The Southwest Film Center (SWFC) held a double feature on Saturday, Feb. 3 of “Twilight: Breaking Dawn” parts 1 and 2, showing that community that can be found both in movies and in a movie theater.

The Student Union Building theater was decorated with “Twilight” references and filled with “Twilight”-inspired outfits. The event included “blood bags” – fake blood bags filled with Sprite, red food coloring and sparkles, which were reserved for the first ten attendees.

Theatre manager Stefan Rossell explained that the blood bags were meant to be an incentive to movie-goers to come early, and it worked. Over ten people were at the doors before they opened officially.

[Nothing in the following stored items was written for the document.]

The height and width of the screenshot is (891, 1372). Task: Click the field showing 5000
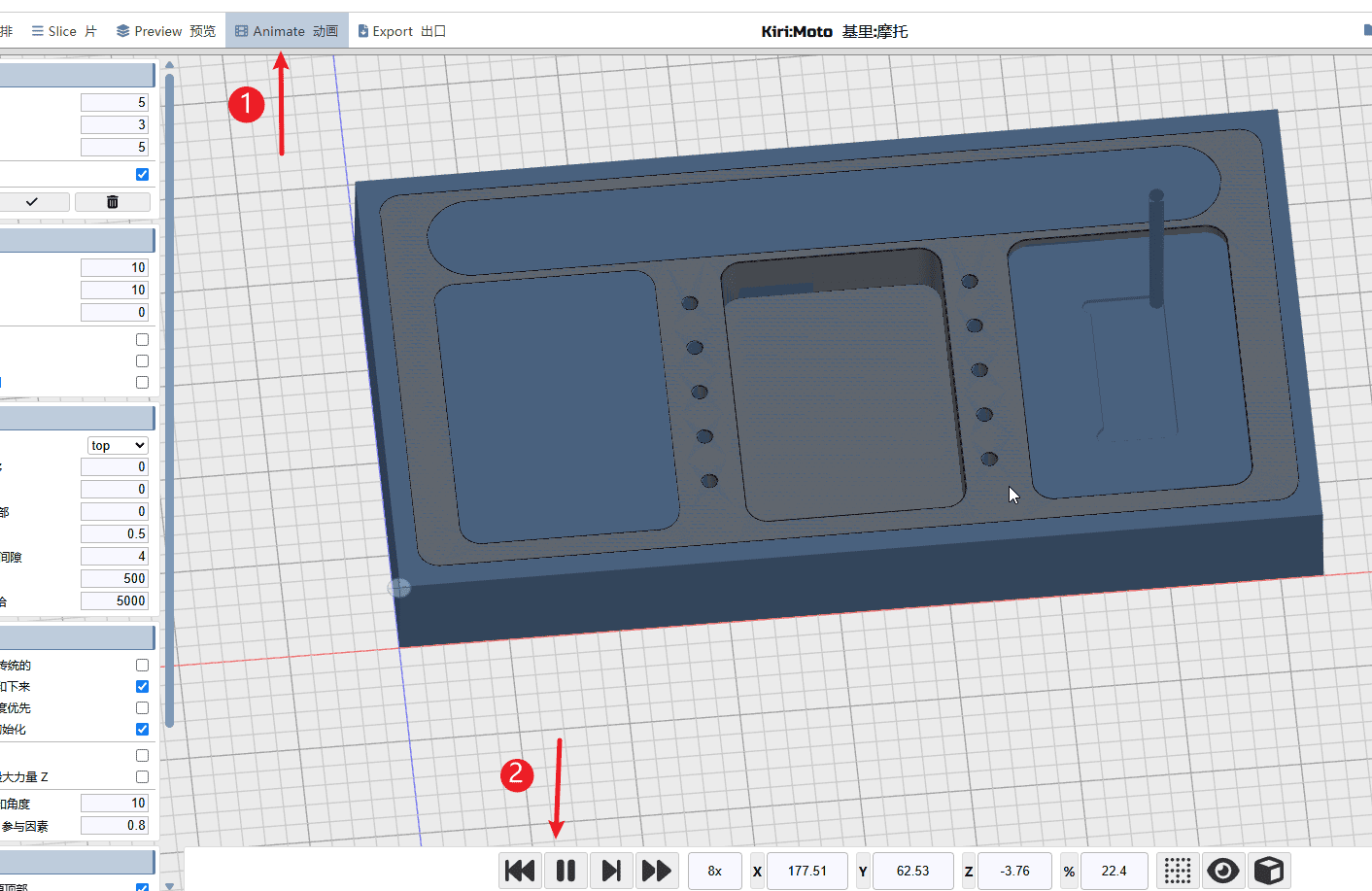click(115, 600)
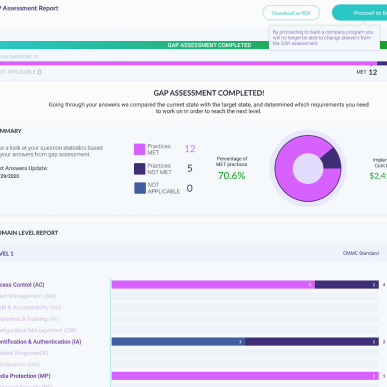Click the teal Proceed to Build button

tap(360, 13)
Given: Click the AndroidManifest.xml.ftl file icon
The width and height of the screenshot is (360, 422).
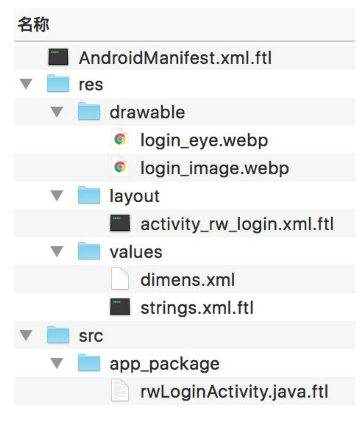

The first person in line was University of New Mexico student Gracie Bauman, who said that her group of friends had been preparing for the showing. Bauman explained that part of the popularity comes from the community that surrounds the movies. She said that her sister got her interested originally.

“We just spent the last couple of weeks watching all of (the movies) to get ready,” Bauman said. “We (came) to the conclusion that if it wasn’t a saga – and it was just the first (movie) – it would not be as popular.”

UNM student and SWFC regular Willow Glenn said that she has been a fan of the saga since she was 14 and has written six episodes of a “Twilight” fanfiction television series. 

“It’s a horrible movie – it’s the best movie, duality,” Glenn said. “I’m proud they put it in the theater because the best part was people’s reactions.”

The double feature was shown in collaboration with UNM’s chapter of Planned Parenthood’s Generation Action. Vice President Marysa Apodaca said that the organization was excited to collaborate on the movies as many of their members enjoy the series.

“With this collaboration, we’re hoping to get our name out there – not only as a student organization, but as a resource on campus, and provide a safe space to discuss topics around reproductive health and sexual education,” Apodaca said.

Southwest Film Center Executive Director, Rylee Norman, said that collaborators will pick the movie that they want to work on from the upcoming schedule, then table at the event, alongside providing concessions.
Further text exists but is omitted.